(Given data Opens)

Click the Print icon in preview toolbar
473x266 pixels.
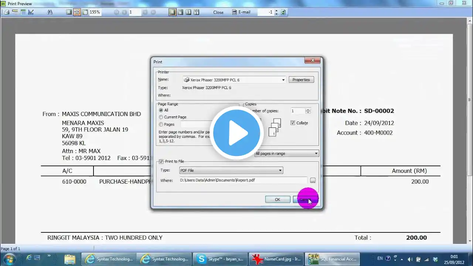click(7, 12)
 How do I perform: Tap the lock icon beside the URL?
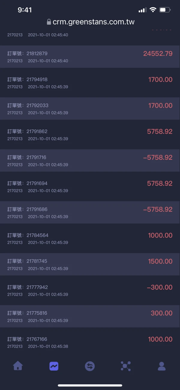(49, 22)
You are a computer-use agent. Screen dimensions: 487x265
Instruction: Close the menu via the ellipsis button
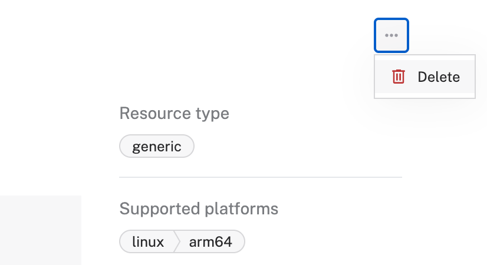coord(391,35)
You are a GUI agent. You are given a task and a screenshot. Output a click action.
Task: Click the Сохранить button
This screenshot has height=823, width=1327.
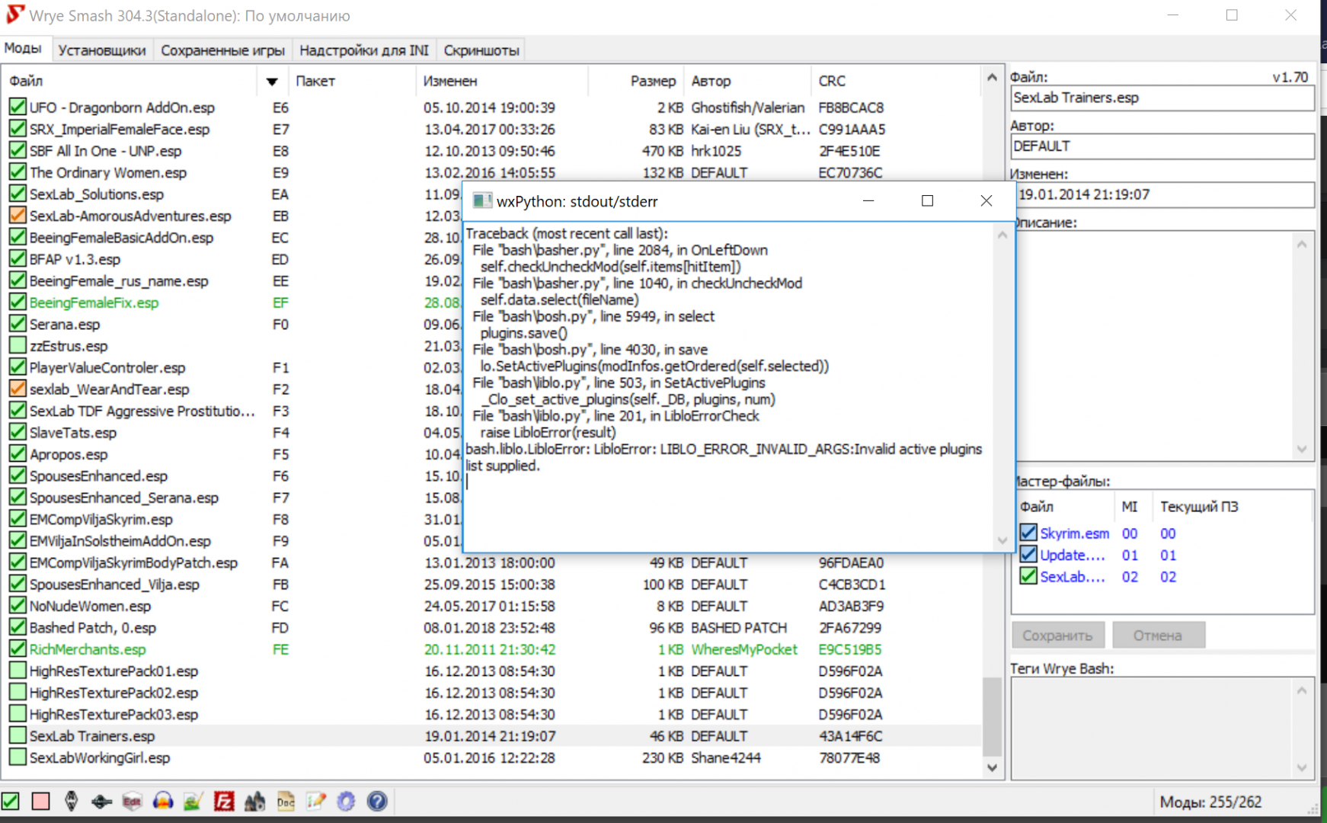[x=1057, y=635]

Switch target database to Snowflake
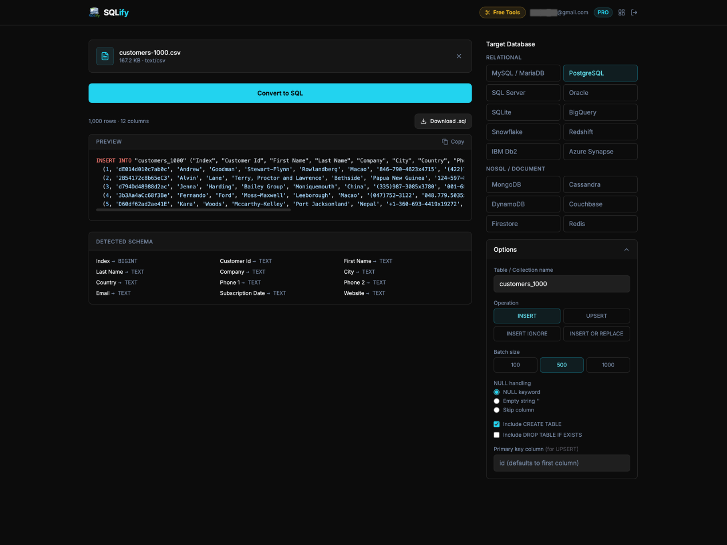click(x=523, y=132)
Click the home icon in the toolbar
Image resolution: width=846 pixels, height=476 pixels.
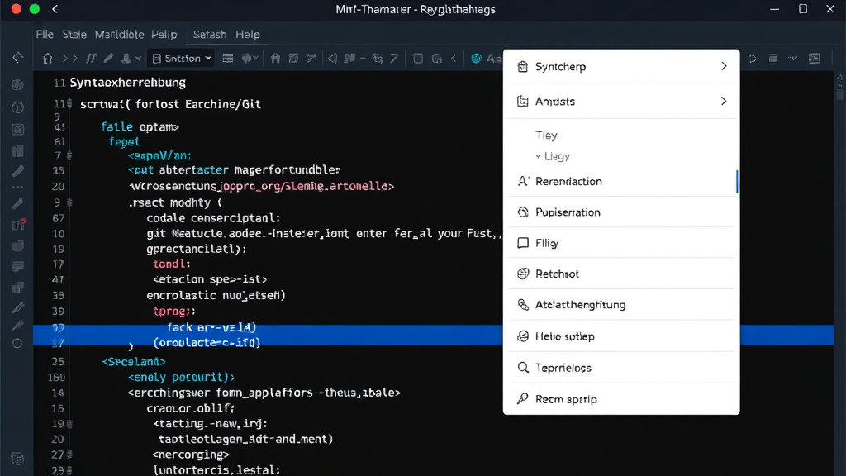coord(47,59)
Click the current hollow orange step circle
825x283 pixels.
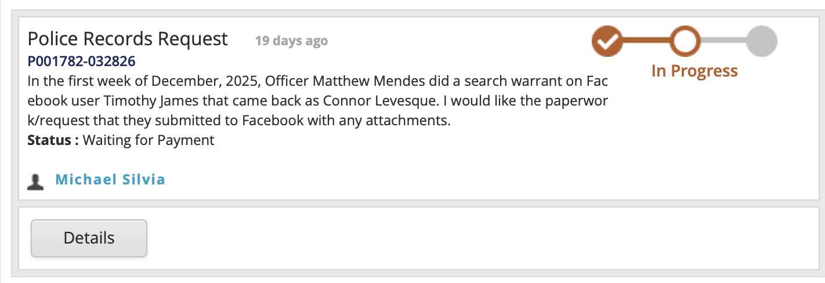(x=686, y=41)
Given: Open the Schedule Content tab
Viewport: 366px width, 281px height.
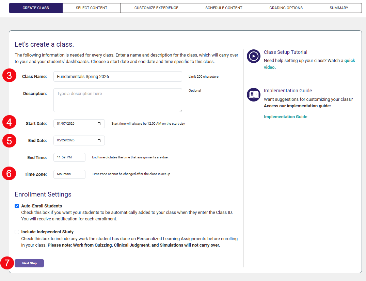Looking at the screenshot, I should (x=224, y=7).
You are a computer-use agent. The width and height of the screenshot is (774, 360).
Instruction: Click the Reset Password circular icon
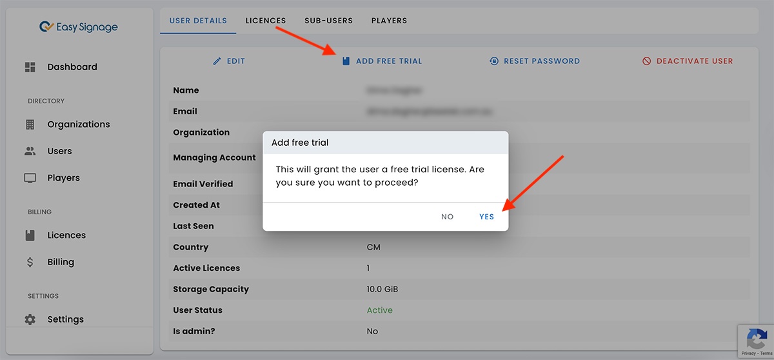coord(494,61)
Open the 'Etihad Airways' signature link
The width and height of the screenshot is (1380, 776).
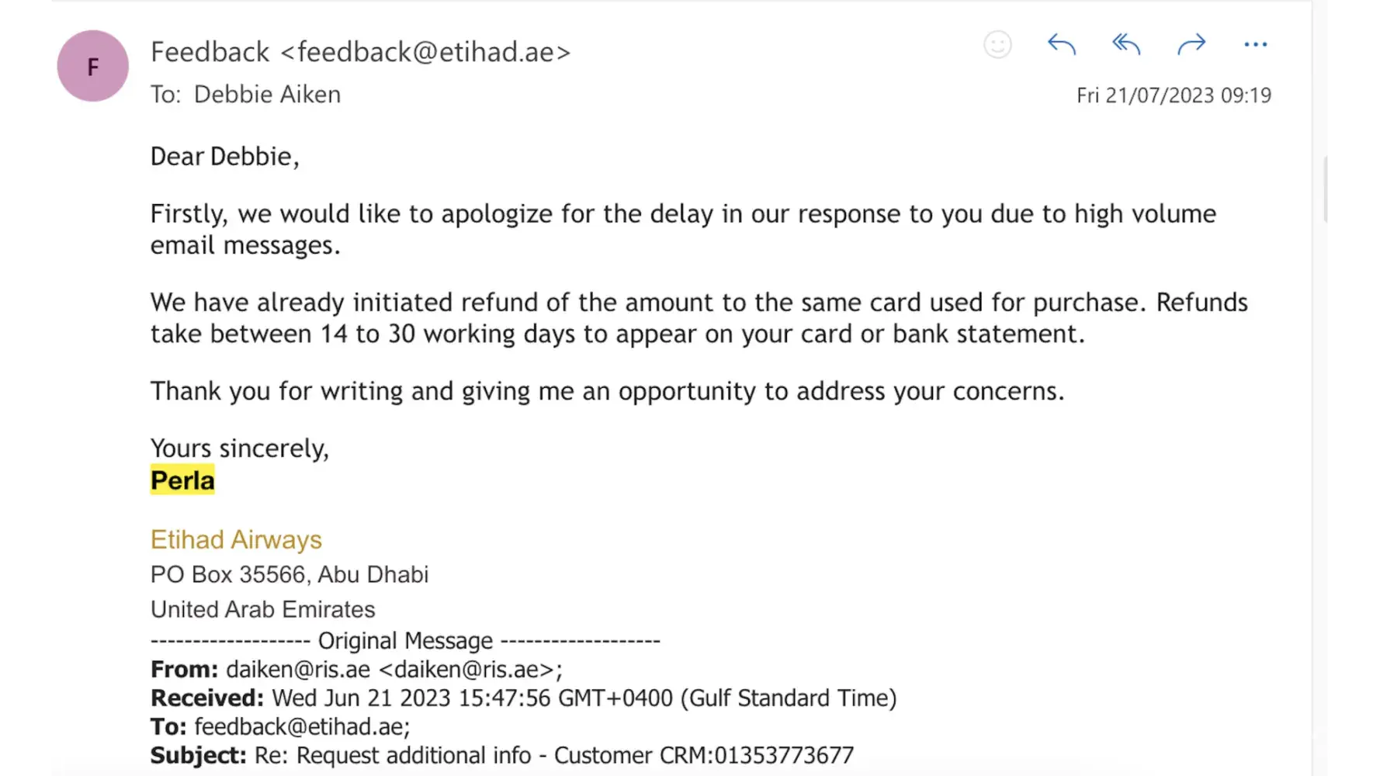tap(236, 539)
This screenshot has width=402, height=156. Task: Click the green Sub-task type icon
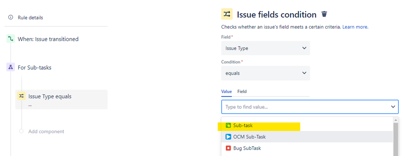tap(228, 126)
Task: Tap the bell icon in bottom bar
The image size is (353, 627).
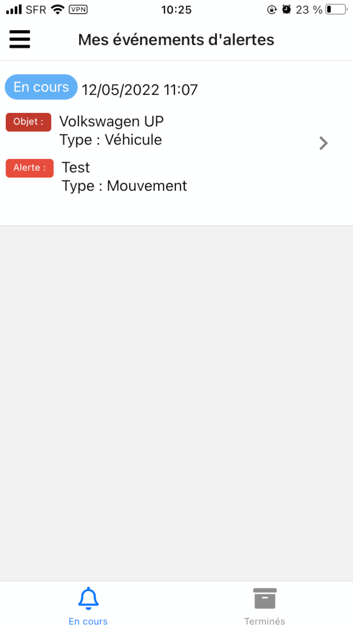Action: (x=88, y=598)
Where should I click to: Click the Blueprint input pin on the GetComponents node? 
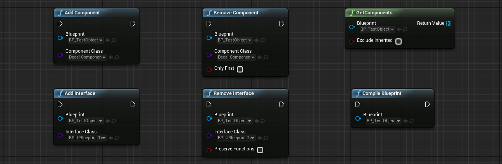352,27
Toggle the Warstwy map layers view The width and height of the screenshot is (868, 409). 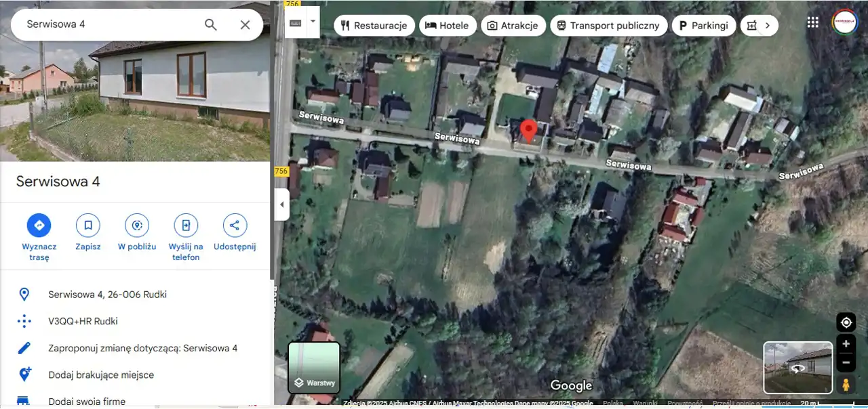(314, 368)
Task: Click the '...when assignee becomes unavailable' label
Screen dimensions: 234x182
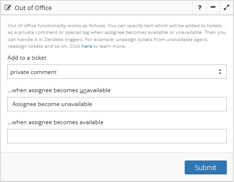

(Given data Closes)

**What is required**
Would you set down only the lines above from the line with "Switch target database to Snowflake" to the line with "Given: Open the Schedule Content tab", both included, exactly as they stand and without the pictures?

**Response to this task**
Switch target database to Snowflake
click(x=523, y=132)
Click the home icon in the toolbar
Image resolution: width=846 pixels, height=476 pixels.
coord(47,59)
Click the current hollow orange step circle
825x283 pixels.
(x=686, y=41)
Given: Open the Schedule Content tab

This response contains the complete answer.